“Emilie” and the theater of science

Emilie: La Marquise du Châtelet Defends Her Life Tonight” at Central Square Theater gets at the heart of the science/theater conundrum better than any play I’ve seen so far.


I was on the board of Underground Railway Theatre (one of the two companies operating out of Central Square Theater) and we struggled, sometimes, with what a play about science is, and what audiences are expecting and will accept. “Emilie”–sorry, that full title is a freaking albatross and I don’t know what the playwright or her initial producers were thinking–is in many ways a classic “science play,” that is, the biography of a particular scientist. In this case, Emilie du Chatelet, a French mathematician and physicist who was the mistress of Voltaire, among others. Emilie was one of life’s great winners, an energetic woman whose social rank allowed her a vast amount of privilege and the ability to spend her time as she would.




“Having it all,” Enlightenment style. (Lee Mikeska Gardner and Steven Barkhimer. Photo by A.R. Sinclair Photography)


What excited me about the play, though, was the underlying theme of the relationship–the correct relationship–between science and theater. Emilie is a scientist, and her lover Voltaire a playwright, and theater and hard science are frequently compared by her, during their arguments, to the disadvantage of theater. Science is about finding out the truth, Emilie implies, while drama is about creating what you want to see. Playwrights invent, actors lie, but scientists discover.


Except scientists have to do more than discover, don’t they?


Scientists demonstrate.


Without the demonstration, no one else can understand the discovery.

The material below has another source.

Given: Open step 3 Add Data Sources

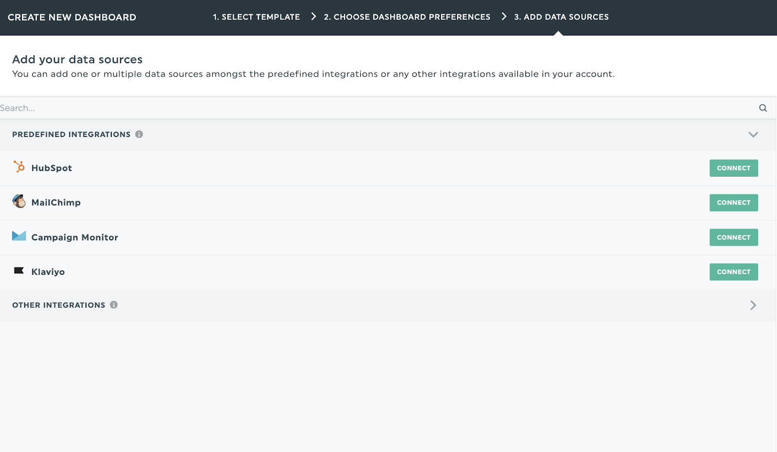Looking at the screenshot, I should [x=561, y=17].
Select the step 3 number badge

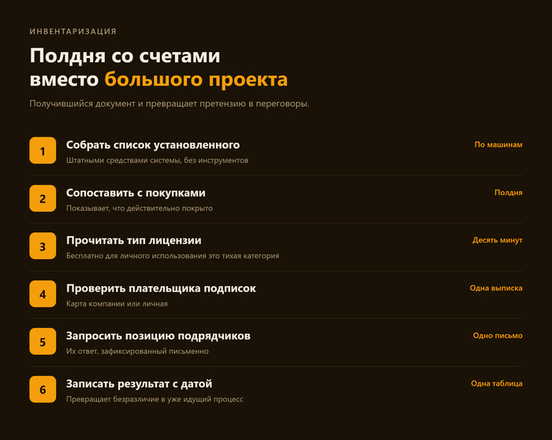point(43,246)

If no one else understands the discovery, it doesn’t become part of the canon. If it doesn’t become part of the canon, it doesn’t help guide other people’s discoveries.


Discovery without demonstration is a solo epiphany.


Discovery with demonstration is science.


Science needs theater.


If “Emilie” has anything as simple as a moral, it is that uncovered truth must be transmitted–demonstrated–to other people in order to reach its full worth. Emilie comes to realize that drama and science, like love and philosophy, are not opposed, but are necessary complements.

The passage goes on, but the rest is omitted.